::: Input rows

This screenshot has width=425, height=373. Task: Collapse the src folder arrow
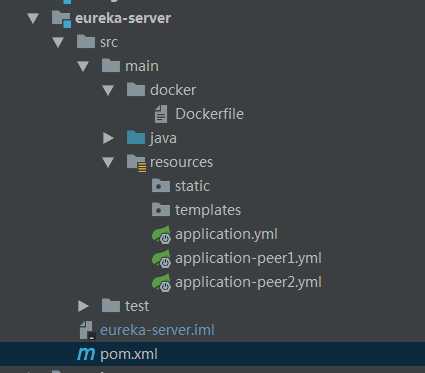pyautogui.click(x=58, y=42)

::::::
::: Input rows

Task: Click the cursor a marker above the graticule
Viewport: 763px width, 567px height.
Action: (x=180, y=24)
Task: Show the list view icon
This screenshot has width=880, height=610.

::::::
::: Input rows

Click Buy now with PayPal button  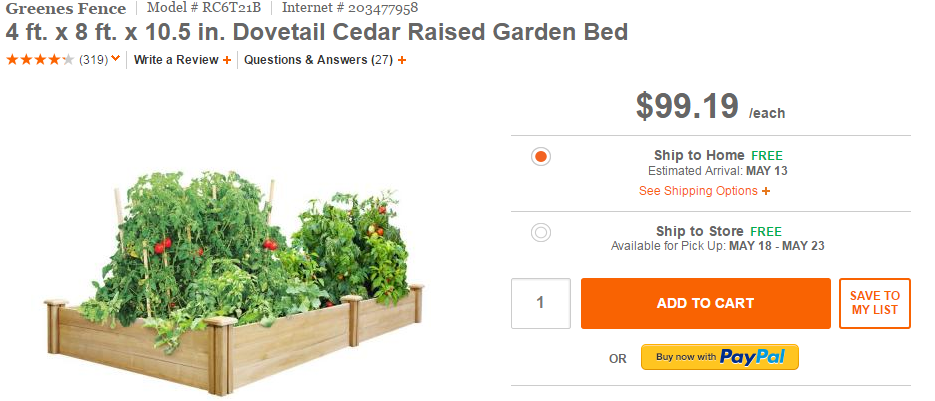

::::::

What you need to do — Starting at the line that has "Task: Show the list view icon" and stopping after the line that has "This screenshot has width=880, height=610.", write those lines from the material again with "icon" replaced by "button" and everything else left the same.

Answer in full —
Task: Show the list view button
This screenshot has width=880, height=610.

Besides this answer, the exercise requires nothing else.